When drifting attention turns into no attention — except for your internal doubt spiral.
But it doesn’t have to be this way.
If we treated ourselves with just a little more kindness, if we stopped expecting overdrive when we’re already low on fuel — maybe we’d see that, sometimes, slow and steady really does win the race.
Am I just not smart enough?
I know what some people might be thinking. Especially those who have never lived with an ADHD brain.
Maybe I’m just not the sharpest tool in the shed.
Maybe ADHD is just an excuse for not trying hard enough.
But here’s the truth:
ADHD messes with your attention, your working memory, your processing speed – not your intelligence.
I was one of the lucky kids.
I never really doubted my brain that way. I always knew I was quick to understand things, to connect dots others missed.
Having understanding parents and some great teachers along the way definitely helped, too.
When I later took an IQ test and scored 135, I wasn’t even surprised.
(And no, I don’t carry that around as a badge. Yes, you’re free to roll your eyes.)
But the thing is: even when you know you’re smart, ADHD can make you feel broken.
Because I can be smart enough for my thesis professor to ask if I wanted to pursue a doctorate - while at the same time being incapable of not losing my phone eight times a day inside my own flat.
Because even the simplest tasks can feel impossible.

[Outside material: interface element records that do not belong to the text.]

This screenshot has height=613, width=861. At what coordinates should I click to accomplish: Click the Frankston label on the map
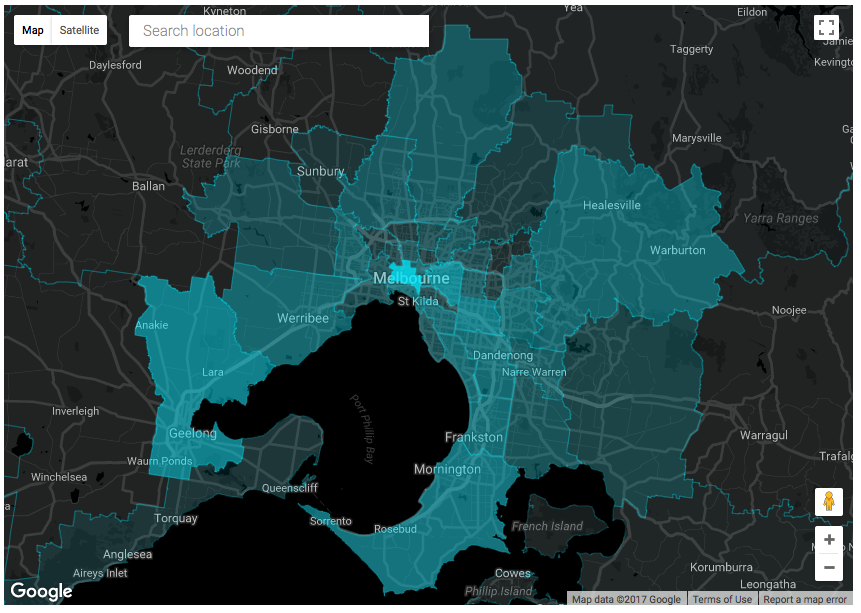click(474, 437)
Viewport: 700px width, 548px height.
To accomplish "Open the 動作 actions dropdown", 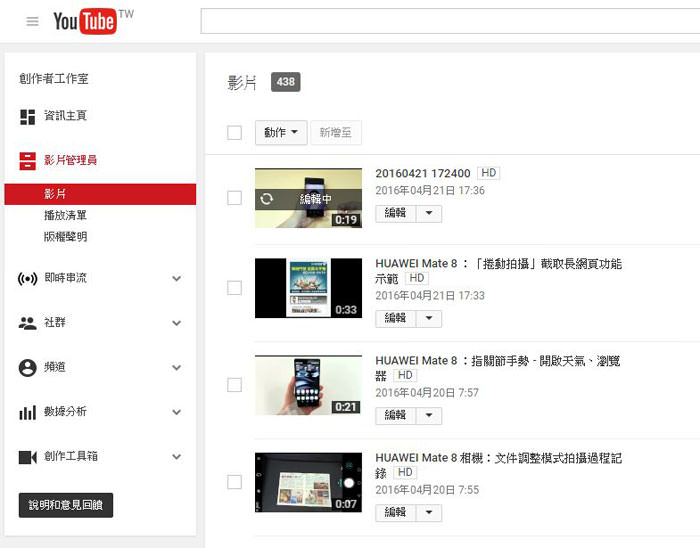I will [x=282, y=133].

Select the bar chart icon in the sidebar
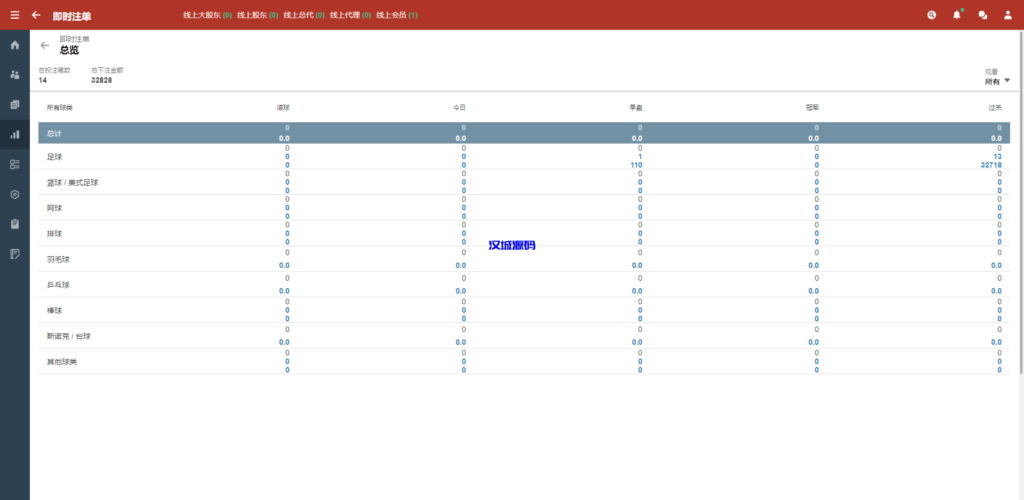pyautogui.click(x=14, y=134)
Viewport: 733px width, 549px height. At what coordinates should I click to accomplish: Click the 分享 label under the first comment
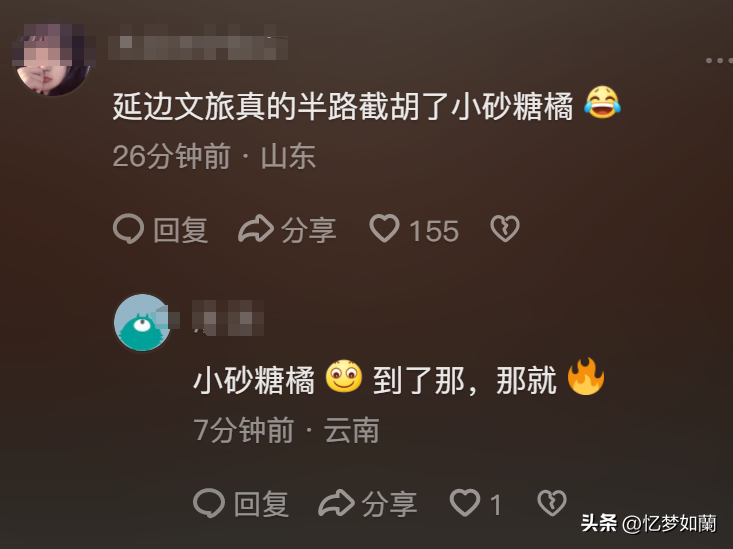coord(309,230)
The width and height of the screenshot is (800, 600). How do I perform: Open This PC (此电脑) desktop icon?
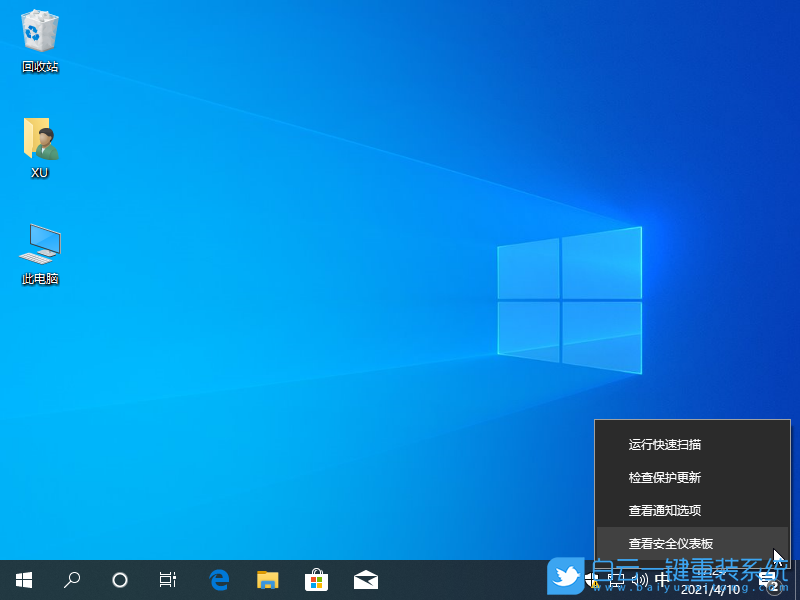pos(38,245)
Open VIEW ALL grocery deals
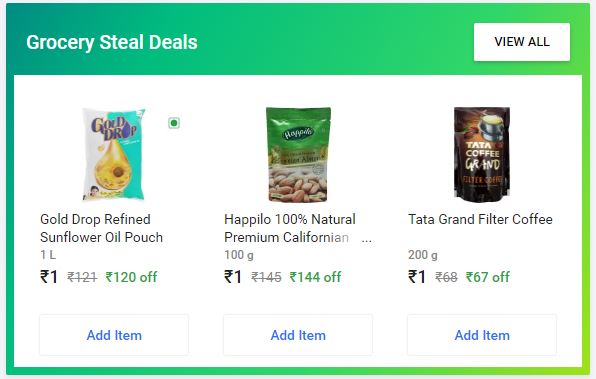 click(522, 42)
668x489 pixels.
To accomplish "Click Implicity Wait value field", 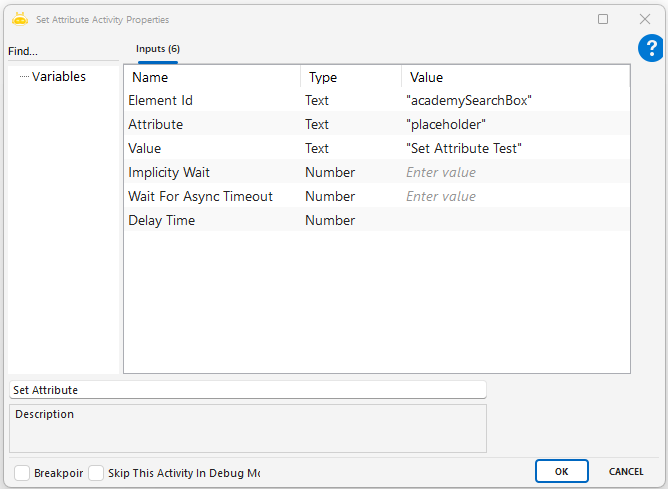I will tap(514, 172).
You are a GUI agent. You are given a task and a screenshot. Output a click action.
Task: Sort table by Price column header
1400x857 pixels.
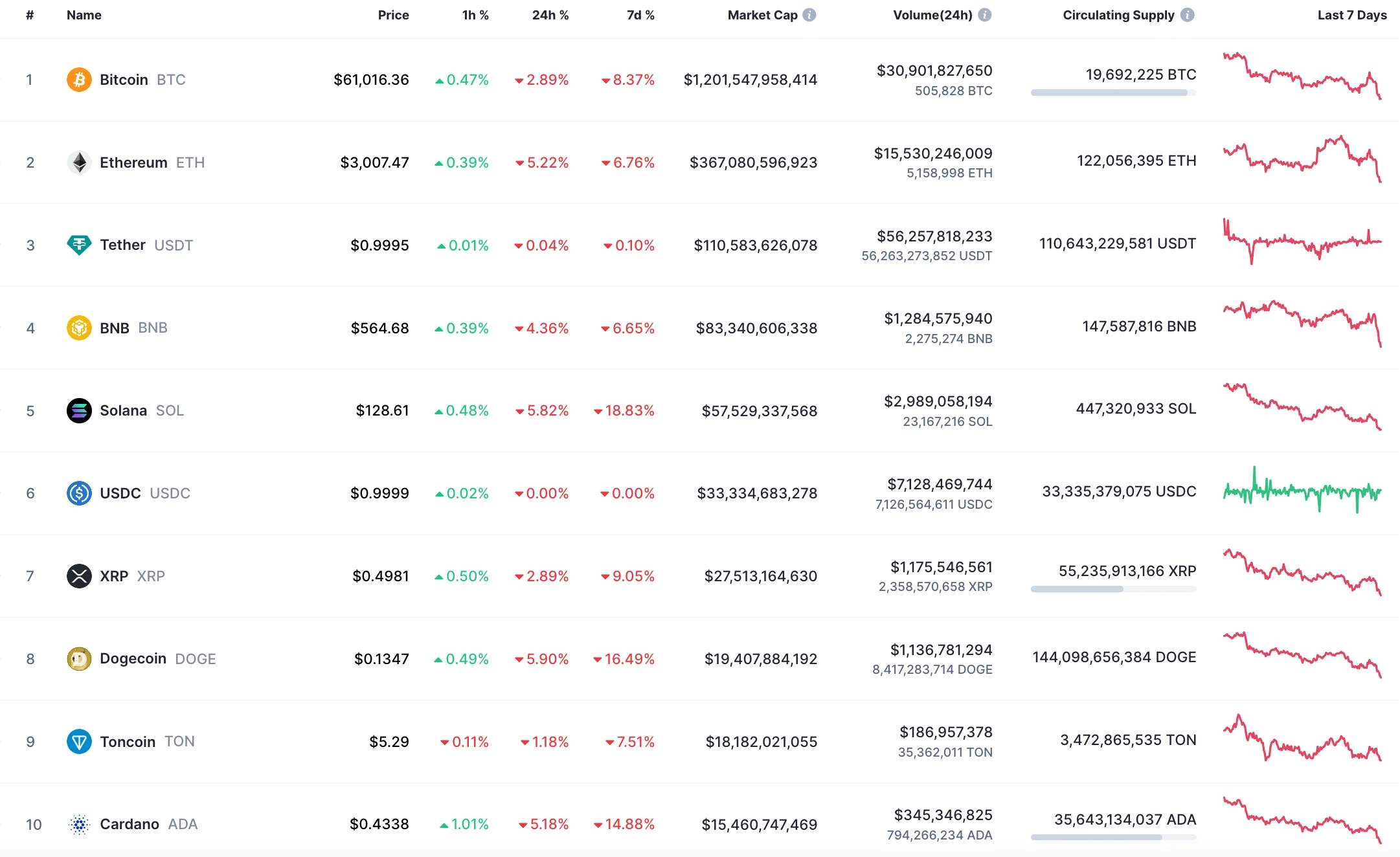pos(393,15)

And no one sees how hard your brain is already working.
A final note
So yes – I’m indeed “kind of slow”.
My brain’s doing backflips behind the curtain, and sometimes I circle the same hallway five times before I find the exit.
But I’m learning to move with it, not against it.
To stop chasing the pace of others — and build a rhythm of my own.
Because being “slow” is a small price to pay for the way my mind connects, creates, and perceives.
And maybe you feel that too — even if you sometimes forget.
You’re not broken.
Your song just moves to a different beat.
So let yourself dance to it. It’s yours.
Such a wonderfully , insightful writing . It reminded me of my own childhood and ADHD experiences!
This really spoke to me. I describe having ADHD like everything is floating in the ocean and I am swimming hard trying to round everything up. Every time I grab 2-3 things, the other stuff in my hand floats away. I could never "get a grip" on time and tasks. Yes, we are smart. We are not broken. I did very well in school myself but in "real life" I feel like a mess due to challenges with executive function. Anyways, thank you for sharing this. Subbed!